Write the listing out once more, identical to the original but without pictures.

▸ RECORDS FOR THE EXERCISE
+++
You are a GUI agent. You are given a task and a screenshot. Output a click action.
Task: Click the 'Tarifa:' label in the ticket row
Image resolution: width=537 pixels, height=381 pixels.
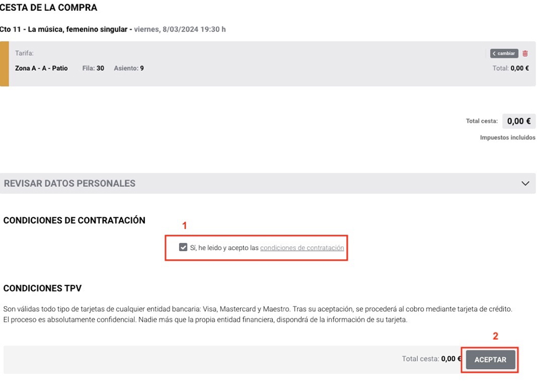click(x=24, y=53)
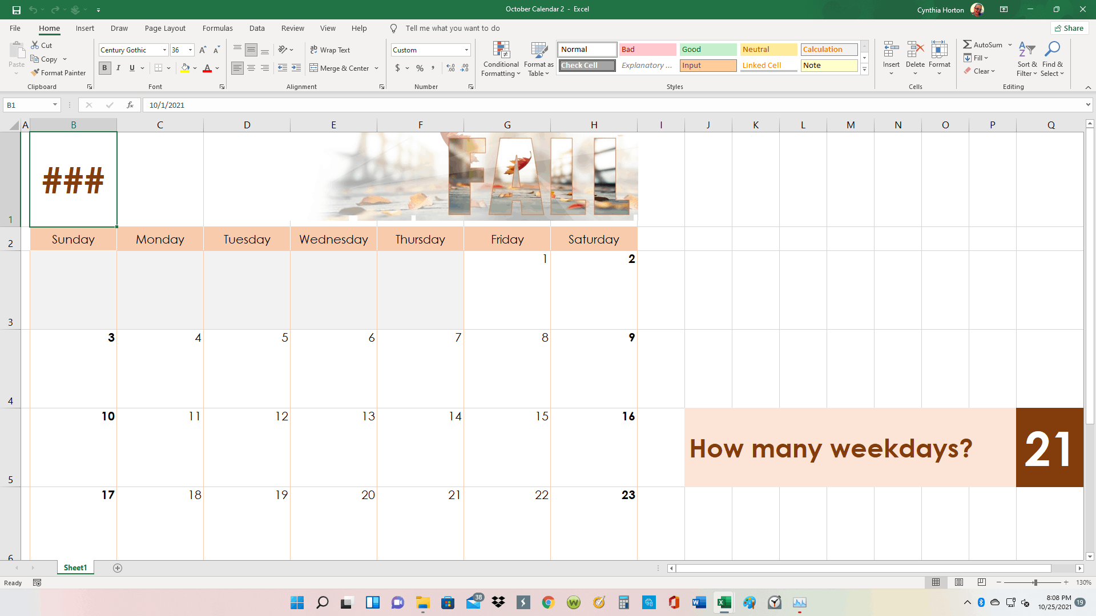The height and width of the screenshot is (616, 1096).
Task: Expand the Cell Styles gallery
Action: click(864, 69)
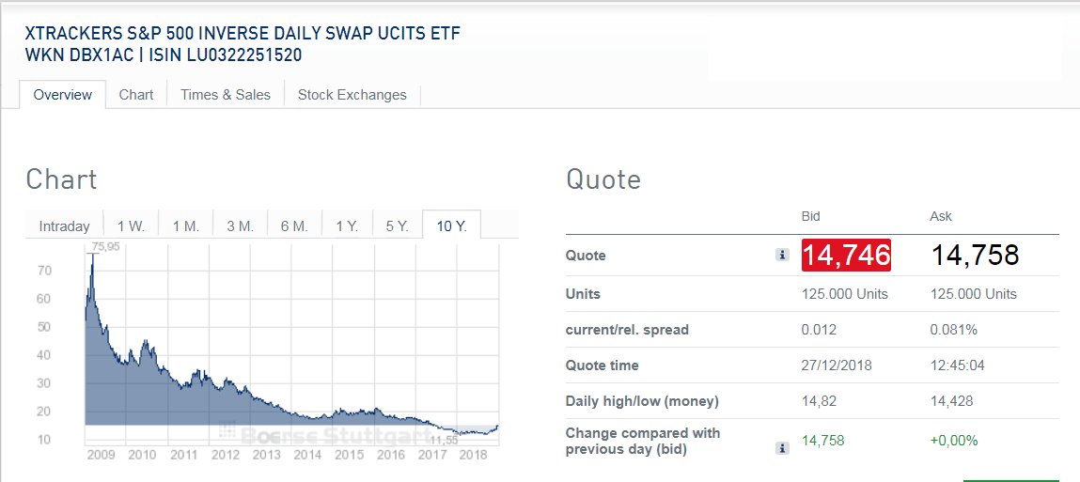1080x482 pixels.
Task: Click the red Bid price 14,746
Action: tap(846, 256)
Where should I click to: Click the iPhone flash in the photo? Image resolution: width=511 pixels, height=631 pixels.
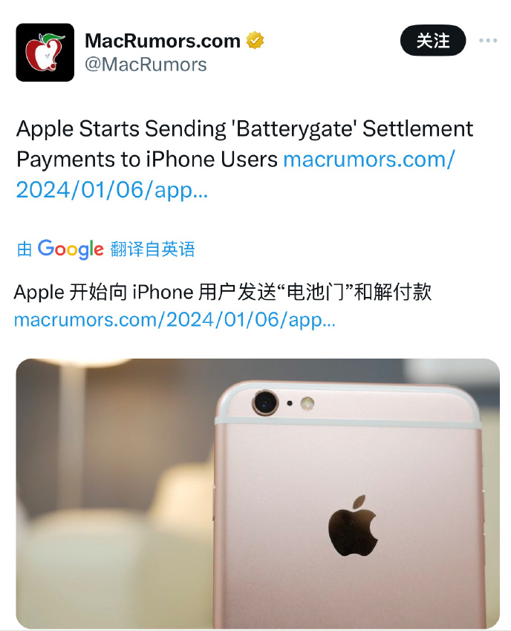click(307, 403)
+++
▸ REPLY
You are a GUI agent. You are given a task and a screenshot. Output a click action.
Task: Click the 'Tarifa:' label in the ticket row
Image resolution: width=537 pixels, height=381 pixels.
click(x=24, y=53)
The height and width of the screenshot is (616, 1096).
Task: Expand the Cell Styles gallery
Action: click(864, 69)
1080x482 pixels.
Task: Click the red Bid price 14,746
Action: tap(846, 256)
Where should I click to: Click the iPhone flash in the photo? Image resolution: width=511 pixels, height=631 pixels.
click(307, 403)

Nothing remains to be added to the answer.